- **Required action**
Find the string "BÜNDNIS" in the entries and copy each line that has it.

(Data items)
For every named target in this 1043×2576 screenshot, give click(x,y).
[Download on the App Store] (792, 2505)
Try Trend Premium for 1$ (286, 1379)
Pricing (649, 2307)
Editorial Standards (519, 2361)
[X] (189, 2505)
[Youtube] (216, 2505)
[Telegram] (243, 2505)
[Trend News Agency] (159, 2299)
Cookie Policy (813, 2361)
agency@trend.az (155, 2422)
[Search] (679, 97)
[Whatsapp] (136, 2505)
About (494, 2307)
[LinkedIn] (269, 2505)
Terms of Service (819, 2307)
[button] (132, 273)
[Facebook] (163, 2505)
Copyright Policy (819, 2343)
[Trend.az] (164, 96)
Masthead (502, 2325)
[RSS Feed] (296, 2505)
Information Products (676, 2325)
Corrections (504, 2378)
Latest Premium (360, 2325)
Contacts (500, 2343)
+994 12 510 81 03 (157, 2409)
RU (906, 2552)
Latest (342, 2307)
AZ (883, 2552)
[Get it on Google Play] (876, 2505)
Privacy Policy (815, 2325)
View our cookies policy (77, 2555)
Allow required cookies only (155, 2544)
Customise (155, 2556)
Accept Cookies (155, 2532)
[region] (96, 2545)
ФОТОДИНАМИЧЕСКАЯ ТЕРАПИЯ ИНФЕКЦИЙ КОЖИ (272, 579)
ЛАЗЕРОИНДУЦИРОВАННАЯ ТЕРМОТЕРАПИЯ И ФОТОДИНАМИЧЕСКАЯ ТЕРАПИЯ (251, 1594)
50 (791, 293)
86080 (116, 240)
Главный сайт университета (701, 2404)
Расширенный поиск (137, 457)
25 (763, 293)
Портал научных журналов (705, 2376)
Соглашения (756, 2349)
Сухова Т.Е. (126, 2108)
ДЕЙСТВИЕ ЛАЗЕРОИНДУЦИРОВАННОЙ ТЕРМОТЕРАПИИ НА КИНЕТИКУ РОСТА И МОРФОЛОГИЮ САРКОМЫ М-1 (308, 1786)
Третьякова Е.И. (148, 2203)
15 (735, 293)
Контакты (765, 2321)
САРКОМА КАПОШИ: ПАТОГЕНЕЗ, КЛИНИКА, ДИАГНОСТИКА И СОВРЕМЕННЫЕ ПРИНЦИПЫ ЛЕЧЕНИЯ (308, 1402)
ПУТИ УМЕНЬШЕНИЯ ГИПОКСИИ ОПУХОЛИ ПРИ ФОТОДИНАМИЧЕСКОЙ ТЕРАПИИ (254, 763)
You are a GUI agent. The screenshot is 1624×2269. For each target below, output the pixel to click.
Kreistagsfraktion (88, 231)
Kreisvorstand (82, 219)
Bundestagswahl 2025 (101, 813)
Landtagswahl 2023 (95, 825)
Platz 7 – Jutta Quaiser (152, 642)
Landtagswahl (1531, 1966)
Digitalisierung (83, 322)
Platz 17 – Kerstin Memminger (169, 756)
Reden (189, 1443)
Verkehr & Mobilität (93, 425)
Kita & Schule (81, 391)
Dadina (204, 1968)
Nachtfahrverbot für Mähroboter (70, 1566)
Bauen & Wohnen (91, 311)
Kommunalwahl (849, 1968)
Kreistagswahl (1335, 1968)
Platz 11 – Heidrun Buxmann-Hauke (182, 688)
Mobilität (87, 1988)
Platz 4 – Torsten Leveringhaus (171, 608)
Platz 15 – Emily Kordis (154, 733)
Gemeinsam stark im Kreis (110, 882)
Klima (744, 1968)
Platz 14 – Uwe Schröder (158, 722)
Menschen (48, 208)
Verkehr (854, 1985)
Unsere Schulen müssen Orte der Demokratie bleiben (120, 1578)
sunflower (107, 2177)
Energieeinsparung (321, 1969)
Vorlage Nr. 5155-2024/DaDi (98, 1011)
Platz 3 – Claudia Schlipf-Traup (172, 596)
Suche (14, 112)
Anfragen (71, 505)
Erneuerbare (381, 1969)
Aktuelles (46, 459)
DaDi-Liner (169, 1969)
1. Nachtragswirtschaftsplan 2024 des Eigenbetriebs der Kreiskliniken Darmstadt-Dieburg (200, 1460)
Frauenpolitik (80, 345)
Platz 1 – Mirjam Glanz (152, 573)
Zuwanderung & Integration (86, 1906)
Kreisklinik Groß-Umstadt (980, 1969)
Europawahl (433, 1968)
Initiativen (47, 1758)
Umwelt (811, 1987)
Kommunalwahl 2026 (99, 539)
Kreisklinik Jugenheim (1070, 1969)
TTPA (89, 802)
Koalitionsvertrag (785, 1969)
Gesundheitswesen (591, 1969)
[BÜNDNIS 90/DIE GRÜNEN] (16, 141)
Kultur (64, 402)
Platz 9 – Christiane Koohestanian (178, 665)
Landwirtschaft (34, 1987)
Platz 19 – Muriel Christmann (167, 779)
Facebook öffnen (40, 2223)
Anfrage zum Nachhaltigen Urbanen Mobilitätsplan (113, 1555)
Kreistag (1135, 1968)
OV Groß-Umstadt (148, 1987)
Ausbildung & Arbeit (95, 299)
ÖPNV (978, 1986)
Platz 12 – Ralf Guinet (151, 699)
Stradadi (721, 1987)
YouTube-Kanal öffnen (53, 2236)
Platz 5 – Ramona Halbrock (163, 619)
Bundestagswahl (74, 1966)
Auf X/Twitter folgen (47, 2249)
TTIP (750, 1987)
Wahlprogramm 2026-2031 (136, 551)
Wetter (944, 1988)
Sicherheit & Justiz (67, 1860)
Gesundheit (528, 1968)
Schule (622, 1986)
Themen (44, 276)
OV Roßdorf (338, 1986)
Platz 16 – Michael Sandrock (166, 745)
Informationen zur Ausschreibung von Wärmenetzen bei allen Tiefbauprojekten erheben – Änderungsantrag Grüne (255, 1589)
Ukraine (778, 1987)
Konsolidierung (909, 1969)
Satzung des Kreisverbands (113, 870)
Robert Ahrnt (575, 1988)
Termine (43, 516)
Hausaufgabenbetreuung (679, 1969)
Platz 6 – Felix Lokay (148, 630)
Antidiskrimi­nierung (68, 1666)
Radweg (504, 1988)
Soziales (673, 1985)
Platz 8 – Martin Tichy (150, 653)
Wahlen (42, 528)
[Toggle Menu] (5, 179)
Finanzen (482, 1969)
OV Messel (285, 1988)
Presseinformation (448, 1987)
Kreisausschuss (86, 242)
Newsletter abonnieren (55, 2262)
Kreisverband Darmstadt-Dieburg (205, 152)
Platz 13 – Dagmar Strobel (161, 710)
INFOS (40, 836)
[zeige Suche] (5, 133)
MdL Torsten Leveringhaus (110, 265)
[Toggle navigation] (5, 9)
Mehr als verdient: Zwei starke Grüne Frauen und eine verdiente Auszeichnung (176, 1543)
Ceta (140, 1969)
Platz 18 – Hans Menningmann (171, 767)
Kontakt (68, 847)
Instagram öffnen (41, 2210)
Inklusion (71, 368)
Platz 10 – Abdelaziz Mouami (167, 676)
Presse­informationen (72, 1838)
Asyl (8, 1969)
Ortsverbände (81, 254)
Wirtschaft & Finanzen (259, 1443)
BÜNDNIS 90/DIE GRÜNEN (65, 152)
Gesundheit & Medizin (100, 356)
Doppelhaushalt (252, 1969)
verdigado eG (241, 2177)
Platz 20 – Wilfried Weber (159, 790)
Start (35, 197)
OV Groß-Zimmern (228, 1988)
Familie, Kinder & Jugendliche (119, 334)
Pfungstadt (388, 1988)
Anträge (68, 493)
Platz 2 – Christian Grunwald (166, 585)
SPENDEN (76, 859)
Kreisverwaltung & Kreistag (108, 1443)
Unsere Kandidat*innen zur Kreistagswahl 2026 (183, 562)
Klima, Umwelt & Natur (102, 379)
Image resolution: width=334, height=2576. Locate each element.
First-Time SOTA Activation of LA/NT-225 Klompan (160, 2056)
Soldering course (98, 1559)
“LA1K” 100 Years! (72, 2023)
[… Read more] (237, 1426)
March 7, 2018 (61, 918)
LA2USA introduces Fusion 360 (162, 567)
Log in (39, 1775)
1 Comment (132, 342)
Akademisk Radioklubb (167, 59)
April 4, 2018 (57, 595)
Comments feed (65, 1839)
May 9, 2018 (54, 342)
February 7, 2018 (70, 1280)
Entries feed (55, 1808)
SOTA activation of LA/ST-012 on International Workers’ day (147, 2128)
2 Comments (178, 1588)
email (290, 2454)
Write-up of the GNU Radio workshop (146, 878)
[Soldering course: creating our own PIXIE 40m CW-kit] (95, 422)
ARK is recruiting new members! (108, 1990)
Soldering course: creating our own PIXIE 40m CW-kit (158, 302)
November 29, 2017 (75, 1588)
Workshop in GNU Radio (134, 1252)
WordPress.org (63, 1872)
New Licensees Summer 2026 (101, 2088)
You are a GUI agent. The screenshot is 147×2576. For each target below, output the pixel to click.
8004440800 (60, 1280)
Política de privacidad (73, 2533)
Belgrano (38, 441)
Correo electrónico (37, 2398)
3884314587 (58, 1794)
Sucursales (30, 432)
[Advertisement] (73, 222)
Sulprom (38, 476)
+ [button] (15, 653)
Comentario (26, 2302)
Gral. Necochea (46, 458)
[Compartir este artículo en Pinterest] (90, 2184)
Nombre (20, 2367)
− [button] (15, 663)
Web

- **Exercise answer**
[BÜNDNIS 90/DIE GRÜNEN] (16, 141)
BÜNDNIS 90/DIE GRÜNEN (65, 152)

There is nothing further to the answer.